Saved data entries
>>>

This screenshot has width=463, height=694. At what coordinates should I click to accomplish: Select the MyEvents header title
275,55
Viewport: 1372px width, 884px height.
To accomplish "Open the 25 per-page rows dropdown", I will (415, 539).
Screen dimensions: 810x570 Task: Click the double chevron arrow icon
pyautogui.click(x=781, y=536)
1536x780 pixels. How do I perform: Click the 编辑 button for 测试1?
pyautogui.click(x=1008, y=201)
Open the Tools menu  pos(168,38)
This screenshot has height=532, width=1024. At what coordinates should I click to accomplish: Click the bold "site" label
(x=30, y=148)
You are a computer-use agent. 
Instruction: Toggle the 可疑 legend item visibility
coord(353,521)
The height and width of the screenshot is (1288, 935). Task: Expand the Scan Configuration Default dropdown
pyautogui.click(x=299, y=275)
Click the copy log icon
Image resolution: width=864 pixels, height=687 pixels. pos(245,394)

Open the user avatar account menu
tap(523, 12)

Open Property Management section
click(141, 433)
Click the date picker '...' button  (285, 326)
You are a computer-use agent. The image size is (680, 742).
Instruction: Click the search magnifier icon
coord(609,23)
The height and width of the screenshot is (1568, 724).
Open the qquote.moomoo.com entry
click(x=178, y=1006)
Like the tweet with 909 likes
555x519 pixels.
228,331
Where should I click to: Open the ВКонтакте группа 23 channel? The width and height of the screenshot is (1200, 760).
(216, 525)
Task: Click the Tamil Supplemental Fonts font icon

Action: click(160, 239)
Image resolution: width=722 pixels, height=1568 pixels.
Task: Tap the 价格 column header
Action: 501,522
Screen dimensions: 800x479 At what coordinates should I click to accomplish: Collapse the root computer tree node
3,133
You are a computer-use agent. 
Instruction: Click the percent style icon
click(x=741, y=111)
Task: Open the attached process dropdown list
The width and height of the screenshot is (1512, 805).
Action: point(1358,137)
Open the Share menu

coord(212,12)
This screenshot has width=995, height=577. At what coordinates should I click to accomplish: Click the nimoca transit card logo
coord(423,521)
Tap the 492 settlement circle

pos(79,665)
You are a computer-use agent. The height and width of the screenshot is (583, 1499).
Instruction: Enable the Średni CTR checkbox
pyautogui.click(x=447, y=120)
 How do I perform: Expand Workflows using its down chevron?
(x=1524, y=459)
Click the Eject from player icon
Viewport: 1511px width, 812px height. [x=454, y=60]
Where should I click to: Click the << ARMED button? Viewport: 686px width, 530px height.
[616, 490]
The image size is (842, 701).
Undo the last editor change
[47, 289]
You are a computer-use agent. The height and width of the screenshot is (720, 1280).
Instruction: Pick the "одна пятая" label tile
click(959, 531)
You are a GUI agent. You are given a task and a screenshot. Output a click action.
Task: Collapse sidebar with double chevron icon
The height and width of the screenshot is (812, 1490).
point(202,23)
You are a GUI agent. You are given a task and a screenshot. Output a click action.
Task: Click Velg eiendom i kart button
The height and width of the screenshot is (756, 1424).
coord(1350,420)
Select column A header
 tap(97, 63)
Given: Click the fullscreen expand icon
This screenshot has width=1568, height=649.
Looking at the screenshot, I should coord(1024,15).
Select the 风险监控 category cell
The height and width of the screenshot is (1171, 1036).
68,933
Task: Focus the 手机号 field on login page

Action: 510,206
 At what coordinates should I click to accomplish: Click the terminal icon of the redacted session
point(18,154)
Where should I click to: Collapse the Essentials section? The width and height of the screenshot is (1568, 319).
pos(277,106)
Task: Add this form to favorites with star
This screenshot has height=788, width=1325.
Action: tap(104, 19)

<<<

◆ **Work order**
Please return every line from the one that contains "Where should I click to: Collapse" through the end of the entries, exactly, leaving out all others.

◆ **Output for this exercise**
Where should I click to: Collapse the Essentials section? The width and height of the screenshot is (1568, 319).
pos(277,106)
Task: Add this form to favorites with star
This screenshot has height=788, width=1325.
Action: tap(104, 19)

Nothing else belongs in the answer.